Depois, quando houvesse um congresso do PSD eu defenderia ali as teses e os ideais socialistas, e faria o contrário, quando fosse a um congresso do PS, defendendo ali a doutrina e as propostas sociais-democratas. Parece que nada me impedia de exercer o meu direito de tendência. E até podia estender as minhas tendências para o lado da esquerda.
Julgo que não estou a inventar nada que se não veja já há algum tempo. Dirão que a democracia é assim e assado, que as pessoas têm o direito disto e daquilo, etc. e tal. Pois é, por isso mesmo, em certos países há quase tantos partidos como votantes. Isso é que é, na minha opinião, uma democracia avançada. Há uma tendência, toca a avançar para um novo partido.
Cá, se querem tendências intra-partidárias, façam precisamente o contrário. Juntem todos os partidos num só, esqueçam lá a UN, e então passam a discutir tudo dentro da mesma sala, olhos nos olhos, acabando com essa coisa muito chata que são os recados, via comunicação social, que às vezes olha mais para uns que para outros, sem nenhuma má intenção, claro, mas isto de estar em todo o lado, é mesmo de todo impossível. Assim, não, era facílimo. Todos os tendenciosos tinham as mesmas oportunidades e todos os jornalistas podiam dizer as coisas à sua maneira, mas com origem numa única fonte.

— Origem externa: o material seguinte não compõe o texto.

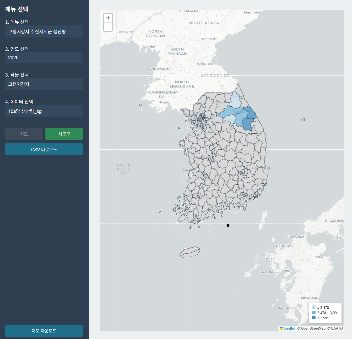Viewport: 352px width, 339px height.
Task: Zoom out using the map minus control
Action: coord(108,27)
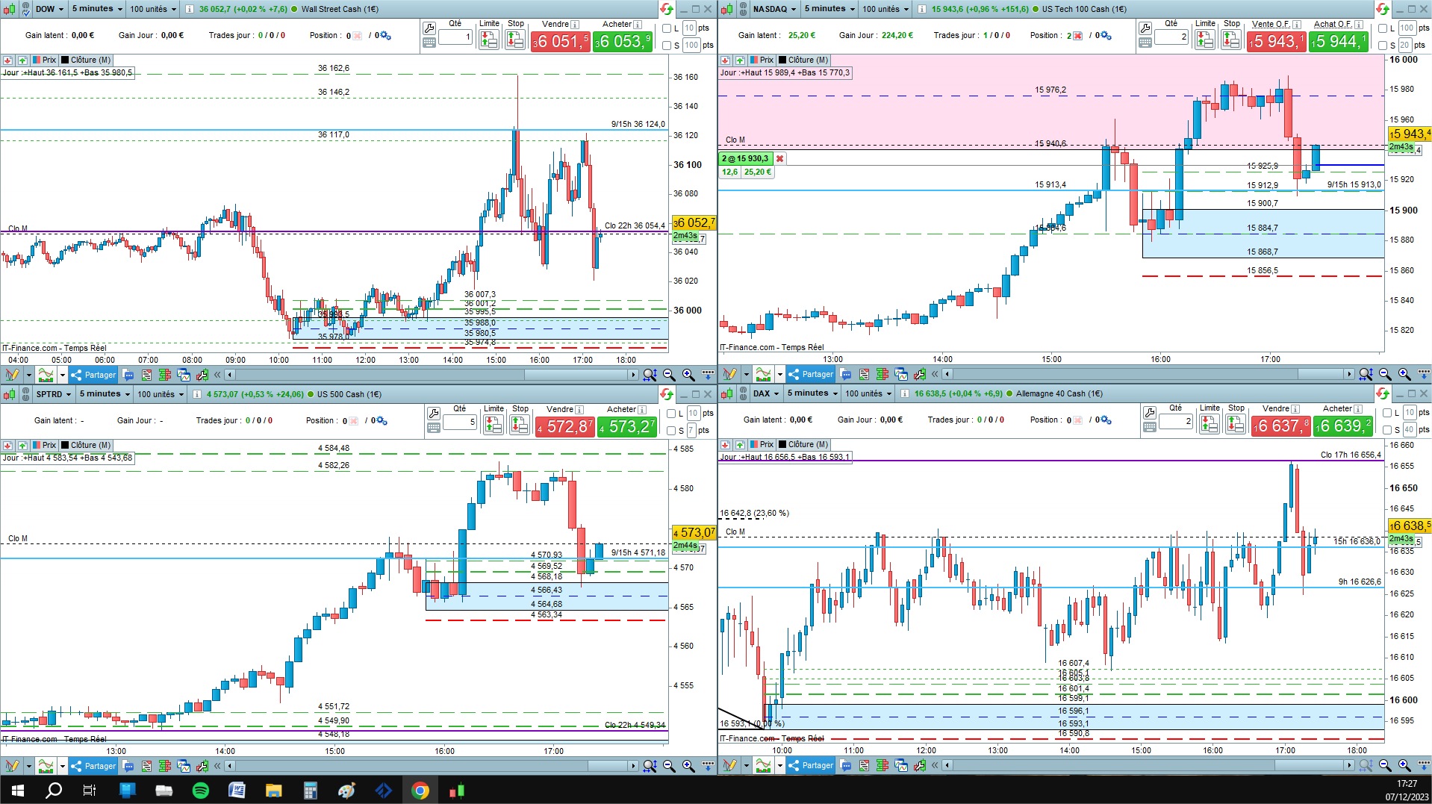Click the Acheter button at 4 573,2 on SPTRD
Image resolution: width=1432 pixels, height=804 pixels.
point(626,426)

Mas, fiquem lá todos os congressistas e jornalistas descansados, que eu não vou lá.

Hoje é dia de enterro, segundo a tradição carnavalesca, uma vez que se enterrou o Entrudo, essa figura que nos lembra os velhos tempos em que, vivendo mal ou pessimamente, as pessoas sentiam-se muito mais felizes que hoje, em que até as que podem viver bem, se sentem muito mal.

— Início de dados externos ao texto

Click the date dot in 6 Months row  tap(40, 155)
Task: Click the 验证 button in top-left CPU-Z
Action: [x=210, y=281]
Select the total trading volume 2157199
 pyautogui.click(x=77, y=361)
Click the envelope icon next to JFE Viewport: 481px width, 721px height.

Não será por ser dia de enterro que as pessoas vão ficar mais deprimidas e mais queixosas do que já andam, porque sabem perfeitamente que não se enterra nada nem ninguém, contra os desejos de toda gente. Ou haverá alguém que está feliz e satisfeito, com tudo aquilo que lhe está a acontecer, ou com tudo o que vê à sua volta?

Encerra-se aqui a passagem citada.